____ Recorded data
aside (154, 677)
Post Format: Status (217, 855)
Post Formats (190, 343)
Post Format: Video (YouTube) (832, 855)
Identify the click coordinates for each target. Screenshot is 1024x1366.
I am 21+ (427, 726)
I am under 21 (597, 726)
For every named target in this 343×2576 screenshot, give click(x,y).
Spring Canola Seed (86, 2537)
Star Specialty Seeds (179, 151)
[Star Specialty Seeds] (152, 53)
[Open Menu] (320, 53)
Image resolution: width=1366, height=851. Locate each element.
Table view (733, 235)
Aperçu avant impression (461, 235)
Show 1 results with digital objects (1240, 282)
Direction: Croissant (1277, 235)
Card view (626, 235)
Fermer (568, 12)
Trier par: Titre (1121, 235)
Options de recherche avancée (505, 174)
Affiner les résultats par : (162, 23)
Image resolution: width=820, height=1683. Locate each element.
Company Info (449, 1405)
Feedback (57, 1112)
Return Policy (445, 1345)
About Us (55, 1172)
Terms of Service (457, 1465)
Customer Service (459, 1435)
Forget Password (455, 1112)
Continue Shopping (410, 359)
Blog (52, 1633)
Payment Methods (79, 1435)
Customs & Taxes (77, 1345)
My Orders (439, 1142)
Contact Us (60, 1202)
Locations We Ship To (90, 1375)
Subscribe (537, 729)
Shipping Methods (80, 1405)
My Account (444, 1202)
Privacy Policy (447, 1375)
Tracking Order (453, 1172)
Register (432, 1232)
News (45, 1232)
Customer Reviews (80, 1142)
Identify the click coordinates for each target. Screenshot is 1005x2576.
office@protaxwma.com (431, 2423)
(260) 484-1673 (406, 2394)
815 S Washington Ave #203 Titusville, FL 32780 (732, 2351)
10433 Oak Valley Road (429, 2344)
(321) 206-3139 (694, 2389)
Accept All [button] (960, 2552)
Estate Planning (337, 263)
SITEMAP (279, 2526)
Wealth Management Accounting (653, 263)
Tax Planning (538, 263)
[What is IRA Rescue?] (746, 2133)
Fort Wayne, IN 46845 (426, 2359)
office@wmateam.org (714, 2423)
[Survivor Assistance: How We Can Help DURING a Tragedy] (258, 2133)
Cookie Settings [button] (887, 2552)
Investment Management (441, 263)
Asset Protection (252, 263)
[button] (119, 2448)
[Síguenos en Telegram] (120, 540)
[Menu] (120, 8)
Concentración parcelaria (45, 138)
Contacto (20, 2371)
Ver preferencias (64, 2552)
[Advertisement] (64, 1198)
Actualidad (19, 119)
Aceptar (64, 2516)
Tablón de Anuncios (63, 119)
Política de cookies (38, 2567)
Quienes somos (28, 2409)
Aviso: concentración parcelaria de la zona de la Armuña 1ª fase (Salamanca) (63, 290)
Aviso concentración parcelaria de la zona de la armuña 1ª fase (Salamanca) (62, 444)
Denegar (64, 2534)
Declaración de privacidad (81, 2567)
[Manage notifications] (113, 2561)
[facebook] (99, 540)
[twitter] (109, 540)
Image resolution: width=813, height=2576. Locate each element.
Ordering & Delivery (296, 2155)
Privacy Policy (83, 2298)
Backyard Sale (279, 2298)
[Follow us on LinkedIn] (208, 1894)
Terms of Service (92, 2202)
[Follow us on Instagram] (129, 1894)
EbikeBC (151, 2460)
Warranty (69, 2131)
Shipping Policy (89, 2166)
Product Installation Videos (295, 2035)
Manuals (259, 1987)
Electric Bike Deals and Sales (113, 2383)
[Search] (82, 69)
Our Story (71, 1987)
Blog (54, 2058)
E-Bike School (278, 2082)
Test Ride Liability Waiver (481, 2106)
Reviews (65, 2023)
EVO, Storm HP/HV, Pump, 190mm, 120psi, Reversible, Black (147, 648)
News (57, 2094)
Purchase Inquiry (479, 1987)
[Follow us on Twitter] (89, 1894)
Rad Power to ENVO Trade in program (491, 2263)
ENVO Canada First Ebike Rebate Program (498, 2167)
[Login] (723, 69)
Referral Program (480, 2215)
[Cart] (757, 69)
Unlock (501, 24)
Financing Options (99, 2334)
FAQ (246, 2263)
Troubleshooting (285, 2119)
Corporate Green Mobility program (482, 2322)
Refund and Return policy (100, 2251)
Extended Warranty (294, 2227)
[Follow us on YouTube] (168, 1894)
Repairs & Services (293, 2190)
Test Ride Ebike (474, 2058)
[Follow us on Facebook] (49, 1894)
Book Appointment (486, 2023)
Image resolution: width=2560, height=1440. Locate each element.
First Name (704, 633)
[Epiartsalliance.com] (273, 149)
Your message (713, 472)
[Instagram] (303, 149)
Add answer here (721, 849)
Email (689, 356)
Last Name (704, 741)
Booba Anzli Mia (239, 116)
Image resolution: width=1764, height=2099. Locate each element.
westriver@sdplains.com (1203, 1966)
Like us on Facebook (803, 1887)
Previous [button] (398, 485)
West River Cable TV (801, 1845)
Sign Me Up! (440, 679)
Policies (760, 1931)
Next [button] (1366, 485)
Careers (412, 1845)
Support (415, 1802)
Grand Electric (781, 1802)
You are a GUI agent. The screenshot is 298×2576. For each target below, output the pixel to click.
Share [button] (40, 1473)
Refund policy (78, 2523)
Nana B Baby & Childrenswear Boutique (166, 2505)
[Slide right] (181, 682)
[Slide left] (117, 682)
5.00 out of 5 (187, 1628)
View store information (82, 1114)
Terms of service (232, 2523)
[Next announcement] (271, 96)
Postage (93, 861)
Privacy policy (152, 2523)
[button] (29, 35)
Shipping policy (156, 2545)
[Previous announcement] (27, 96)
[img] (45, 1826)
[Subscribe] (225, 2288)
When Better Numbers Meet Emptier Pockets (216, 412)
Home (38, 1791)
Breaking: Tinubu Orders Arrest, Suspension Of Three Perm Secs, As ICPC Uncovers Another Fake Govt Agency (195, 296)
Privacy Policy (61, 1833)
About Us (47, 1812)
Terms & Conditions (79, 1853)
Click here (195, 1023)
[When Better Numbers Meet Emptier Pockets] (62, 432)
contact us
________
> [Assigned task]: Would you please repeat exactly the lines above, starting at the line with "About Us (55, 1172)" and stopping at the line with "[twitter] (109, 540)", both included?

> [The answer]:
About Us (55, 1172)
Terms of Service (457, 1465)
Customer Service (459, 1435)
Forget Password (455, 1112)
Continue Shopping (410, 359)
Blog (52, 1633)
Payment Methods (79, 1435)
Customs & Taxes (77, 1345)
My Orders (439, 1142)
Contact Us (60, 1202)
Locations We Ship To (90, 1375)
Subscribe (537, 729)
Shipping Methods (80, 1405)
My Account (444, 1202)
Privacy Policy (447, 1375)
Tracking Order (453, 1172)
Register (432, 1232)
News (45, 1232)
Customer Reviews (80, 1142)
Identify the click coordinates for each target. Screenshot is 1005x2576.
office@protaxwma.com (431, 2423)
(260) 484-1673 (406, 2394)
815 S Washington Ave #203 Titusville, FL 32780 (732, 2351)
10433 Oak Valley Road (429, 2344)
(321) 206-3139 (694, 2389)
Accept All [button] (960, 2552)
Estate Planning (337, 263)
SITEMAP (279, 2526)
Wealth Management Accounting (653, 263)
Tax Planning (538, 263)
[What is IRA Rescue?] (746, 2133)
Fort Wayne, IN 46845 (426, 2359)
office@wmateam.org (714, 2423)
[Survivor Assistance: How We Can Help DURING a Tragedy] (258, 2133)
Cookie Settings [button] (887, 2552)
Investment Management (441, 263)
Asset Protection (252, 263)
[button] (119, 2448)
[Síguenos en Telegram] (120, 540)
[Menu] (120, 8)
Concentración parcelaria (45, 138)
Contacto (20, 2371)
Ver preferencias (64, 2552)
[Advertisement] (64, 1198)
Actualidad (19, 119)
Aceptar (64, 2516)
Tablón de Anuncios (63, 119)
Política de cookies (38, 2567)
Quienes somos (28, 2409)
Aviso: concentración parcelaria de la zona de la Armuña 1ª fase (Salamanca) (63, 290)
Aviso concentración parcelaria de la zona de la armuña 1ª fase (Salamanca) (62, 444)
Denegar (64, 2534)
Declaración de privacidad (81, 2567)
[Manage notifications] (113, 2561)
[facebook] (99, 540)
[twitter] (109, 540)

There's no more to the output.